СПИСОК ЗАДАНИЙ
(1) Сколько составителей было у сборника, о котором говорится в статье?
(2) Перескажите кратко в виде списка абзац статьи, начинающийся словами «Я был одним из четырех составителей», и сохраните его главные факты.
(3) Почему автор статьи считает сборник неудачей?

СТАТЬЯ
□ □ □ □ □ □ □

Я был одним из четырех составителей сборника и, наравне с прочими, несу полную за него ответственность. Редакционное отношение к тòму сформулировано в предисловии, я его разделяю; мое личное к нему дополнение сводится, в основном, к следующему. Книга эта, итог наших бесконечных споров, кажется мне одновременно и успехом, и неудачей. О второй литературе сейчас много говорят, — и вот, успех нашего труда состоит уже в том, что он дает портрет этой литературы в ее интереснейшем ракурсе: в поэзии. Портрет выполнен со всею мыслимой в подобном деле серьезностью: составители отвлеклись, насколько это вообще возможно, от человеческих пристрастий к авторам, отказались от установившейся иерархии, и исходили только из текстов. Но, конечно, они исходили также — и в первую очередь — из весьма индивидуальных эстетических представлений, притом сложившихся не вчера, а выношенных десятилетиями. К несчастью, среди них не оказалось и двух одинаковых или хотя бы близких, и в этом — неудача сборника. Ее можно было бы предсказать a priori, будь составители сколько-нибудь знакомы друг с другом к началу предприятия. Я убежден, что залогом цельности и внутренней непротиворечивости такого труда, как наш, могла бы явиться лишь редакционная коллегия, составленная из эстетических единомышленников и друзей, а еще лучше — из одного человека. Напрасно думать, что результатом обязательно стала бы групповая антология; групповой, или кружковой, можно объявить вообще любую антологию, достаточно выбрать подходящий критерий (например, возраст; в нашей — нет ни одного автора моложе тридцати: чем не дискриминация?). Но соразмерность и уравновешенность частей в ней и самая тщательность проработки, несомненно, оказались бы выше, — как и всегда бывает, когда труд является безраздельно твоим. У нас же стрелка навигационного прибора, равнодействующая нескольких разнонаправленных усилий, колебалась, то и дело упускала из виду свою звезду, меняясь во времени по величине и направлению: составителя поочередно заболевали, уставали, теряли интерес к делу и временно выходили из него. Индивидуальность каждого из нас отразилась в сборнике не в равной мере.

□ □ □ □ □ □ □

ПРЕДОСТАВЛЕННЫЕ ЗАПИСИ

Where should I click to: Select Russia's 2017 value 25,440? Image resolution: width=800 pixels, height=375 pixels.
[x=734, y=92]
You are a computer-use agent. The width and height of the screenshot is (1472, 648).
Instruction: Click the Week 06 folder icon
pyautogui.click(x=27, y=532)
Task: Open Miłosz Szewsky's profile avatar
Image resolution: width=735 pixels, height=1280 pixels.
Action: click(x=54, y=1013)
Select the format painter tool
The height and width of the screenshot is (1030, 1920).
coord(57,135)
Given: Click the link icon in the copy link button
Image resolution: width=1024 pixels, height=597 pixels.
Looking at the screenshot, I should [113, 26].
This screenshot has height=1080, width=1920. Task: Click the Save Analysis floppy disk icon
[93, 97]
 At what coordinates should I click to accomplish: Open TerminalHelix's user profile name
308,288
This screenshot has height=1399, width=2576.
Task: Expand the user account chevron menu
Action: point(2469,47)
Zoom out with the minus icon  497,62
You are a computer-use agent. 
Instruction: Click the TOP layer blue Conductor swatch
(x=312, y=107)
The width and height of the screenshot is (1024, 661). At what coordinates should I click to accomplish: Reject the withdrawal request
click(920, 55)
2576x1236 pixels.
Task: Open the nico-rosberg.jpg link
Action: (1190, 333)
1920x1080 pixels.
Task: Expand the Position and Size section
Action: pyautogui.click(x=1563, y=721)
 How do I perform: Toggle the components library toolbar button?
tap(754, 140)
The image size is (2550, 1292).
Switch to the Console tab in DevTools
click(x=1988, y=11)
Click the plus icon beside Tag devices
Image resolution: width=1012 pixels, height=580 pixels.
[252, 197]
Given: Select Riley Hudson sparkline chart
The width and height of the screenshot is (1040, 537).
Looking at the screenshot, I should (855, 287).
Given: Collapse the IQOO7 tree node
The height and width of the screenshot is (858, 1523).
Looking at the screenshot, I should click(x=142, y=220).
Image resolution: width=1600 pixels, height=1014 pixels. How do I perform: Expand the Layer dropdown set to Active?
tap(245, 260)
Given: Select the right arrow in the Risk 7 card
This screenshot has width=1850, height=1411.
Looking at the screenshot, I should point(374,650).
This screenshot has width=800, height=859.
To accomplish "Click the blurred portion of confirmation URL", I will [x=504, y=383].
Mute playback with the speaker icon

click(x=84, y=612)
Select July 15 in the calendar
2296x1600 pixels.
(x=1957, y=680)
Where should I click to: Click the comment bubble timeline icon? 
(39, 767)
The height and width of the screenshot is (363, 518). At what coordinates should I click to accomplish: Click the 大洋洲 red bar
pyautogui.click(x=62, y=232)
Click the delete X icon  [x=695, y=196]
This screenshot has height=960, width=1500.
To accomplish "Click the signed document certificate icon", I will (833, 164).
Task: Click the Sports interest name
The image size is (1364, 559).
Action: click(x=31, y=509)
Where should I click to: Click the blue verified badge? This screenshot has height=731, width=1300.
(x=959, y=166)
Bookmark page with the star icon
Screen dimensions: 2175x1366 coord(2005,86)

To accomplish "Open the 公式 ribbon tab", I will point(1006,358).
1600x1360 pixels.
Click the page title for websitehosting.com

□ □ □ □ □ □ □

ОТВЕТЫ ПО ПОРЯДКУ
(1) Четыре.

(2)
- Автор был одним из четырех составителей сборника. Он несет за книгу ответственность наравне с остальными и разделяет редакционную позицию из предисловия.
- Книгу он считает одновременно успехом и неудачей.
- Успех в том, что сборник серьезно показывает вторую литературу в поэзии. Составители отвлеклись от пристрастий к авторам, отказались от установившейся иерархии и исходили из текстов.
- Неудача в том, что эстетические представления составителей складывались десятилетиями, и среди них не нашлось ни двух одинаковых, ни хотя бы близких.
- По мнению автора, цельность обеспечила бы коллегия из эстетических единомышленников и друзей, а еще лучше один человек. Антология при этом не обязательно стала бы групповой, зато соразмерность частей и тщательность проработки оказались бы выше.
- Групповой можно объявить любую антологию, если выбрать подходящий критерий. Например, в этом сборнике нет ни одного автора моложе тридцати.
- На деле составители поочередно болели, уставали, теряли интерес и временно выходили из работы. Индивидуальность каждого отразилась в сборнике не в равной мере.

(3) Эстетические представления составителей складывались десятилетиями, и среди них не оказалось ни двух одинаковых, ни хотя бы близких. Именно в этом автор видит неудачу сборника.